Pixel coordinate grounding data
********

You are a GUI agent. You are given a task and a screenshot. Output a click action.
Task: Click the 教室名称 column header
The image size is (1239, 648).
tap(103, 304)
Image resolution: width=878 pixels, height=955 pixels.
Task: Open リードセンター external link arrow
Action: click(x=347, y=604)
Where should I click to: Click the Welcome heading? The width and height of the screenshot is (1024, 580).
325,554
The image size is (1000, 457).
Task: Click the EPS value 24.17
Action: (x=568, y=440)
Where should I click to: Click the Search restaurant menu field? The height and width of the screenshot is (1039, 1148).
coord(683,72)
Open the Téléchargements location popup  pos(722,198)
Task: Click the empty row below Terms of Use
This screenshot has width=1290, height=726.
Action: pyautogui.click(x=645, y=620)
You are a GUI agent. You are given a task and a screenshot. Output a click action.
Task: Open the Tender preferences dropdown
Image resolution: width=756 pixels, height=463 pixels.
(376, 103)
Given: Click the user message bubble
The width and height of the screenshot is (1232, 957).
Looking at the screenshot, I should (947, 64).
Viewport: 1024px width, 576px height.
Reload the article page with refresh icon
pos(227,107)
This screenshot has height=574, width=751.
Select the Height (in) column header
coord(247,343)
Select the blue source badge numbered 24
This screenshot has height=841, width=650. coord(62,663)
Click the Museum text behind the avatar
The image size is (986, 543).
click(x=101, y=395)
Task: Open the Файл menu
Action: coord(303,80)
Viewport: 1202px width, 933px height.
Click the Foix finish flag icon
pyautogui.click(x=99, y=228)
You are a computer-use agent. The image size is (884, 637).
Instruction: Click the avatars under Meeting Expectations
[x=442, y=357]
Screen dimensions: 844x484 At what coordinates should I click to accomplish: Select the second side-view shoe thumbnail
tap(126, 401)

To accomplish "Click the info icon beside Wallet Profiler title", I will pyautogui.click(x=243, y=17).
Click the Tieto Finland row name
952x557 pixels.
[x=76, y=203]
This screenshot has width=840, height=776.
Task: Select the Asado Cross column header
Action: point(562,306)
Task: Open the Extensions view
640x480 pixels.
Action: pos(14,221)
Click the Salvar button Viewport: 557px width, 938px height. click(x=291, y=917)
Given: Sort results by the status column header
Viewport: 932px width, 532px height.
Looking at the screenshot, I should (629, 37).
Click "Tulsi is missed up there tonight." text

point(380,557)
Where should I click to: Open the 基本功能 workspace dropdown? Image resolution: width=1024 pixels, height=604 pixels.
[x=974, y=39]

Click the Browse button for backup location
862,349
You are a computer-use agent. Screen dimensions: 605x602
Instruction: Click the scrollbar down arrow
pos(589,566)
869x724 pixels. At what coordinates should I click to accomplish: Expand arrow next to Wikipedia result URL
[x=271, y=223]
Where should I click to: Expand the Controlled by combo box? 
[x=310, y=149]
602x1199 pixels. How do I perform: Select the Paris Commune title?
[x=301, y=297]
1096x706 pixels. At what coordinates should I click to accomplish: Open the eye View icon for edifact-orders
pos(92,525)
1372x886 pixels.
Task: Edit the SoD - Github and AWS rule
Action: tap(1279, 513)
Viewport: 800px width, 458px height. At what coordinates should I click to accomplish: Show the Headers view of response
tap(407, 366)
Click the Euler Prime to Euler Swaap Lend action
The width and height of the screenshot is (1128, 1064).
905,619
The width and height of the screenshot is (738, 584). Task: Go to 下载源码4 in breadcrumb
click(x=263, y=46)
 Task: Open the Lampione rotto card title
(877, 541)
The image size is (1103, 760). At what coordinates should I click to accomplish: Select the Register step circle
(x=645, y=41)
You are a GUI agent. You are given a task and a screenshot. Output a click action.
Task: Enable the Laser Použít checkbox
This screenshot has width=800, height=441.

********

## [Work request]
Find "Given: Sort results" in the data above, then repeat that line and all lines after it exactly, ending with the final line.

## [Exercise solution]
Given: Sort results by the status column header
Viewport: 932px width, 532px height.
Looking at the screenshot, I should (629, 37).
Click "Tulsi is missed up there tonight." text

point(380,557)
Where should I click to: Open the 基本功能 workspace dropdown? Image resolution: width=1024 pixels, height=604 pixels.
[x=974, y=39]

Click the Browse button for backup location
862,349
You are a computer-use agent. Screen dimensions: 605x602
Instruction: Click the scrollbar down arrow
pos(589,566)
869x724 pixels. At what coordinates should I click to accomplish: Expand arrow next to Wikipedia result URL
[x=271, y=223]
Where should I click to: Expand the Controlled by combo box? 
[x=310, y=149]
602x1199 pixels. How do I perform: Select the Paris Commune title?
[x=301, y=297]
1096x706 pixels. At what coordinates should I click to accomplish: Open the eye View icon for edifact-orders
pos(92,525)
1372x886 pixels.
Task: Edit the SoD - Github and AWS rule
Action: tap(1279, 513)
Viewport: 800px width, 458px height. At what coordinates should I click to accomplish: Show the Headers view of response
tap(407, 366)
Click the Euler Prime to Euler Swaap Lend action
The width and height of the screenshot is (1128, 1064).
905,619
The width and height of the screenshot is (738, 584). Task: Go to 下载源码4 in breadcrumb
click(x=263, y=46)
 Task: Open the Lampione rotto card title
(877, 541)
The image size is (1103, 760). At what coordinates should I click to accomplish: Select the Register step circle
(x=645, y=41)
You are a GUI agent. You are given a task and a screenshot. Output a click action.
Task: Enable the Laser Použít checkbox
This screenshot has width=800, height=441.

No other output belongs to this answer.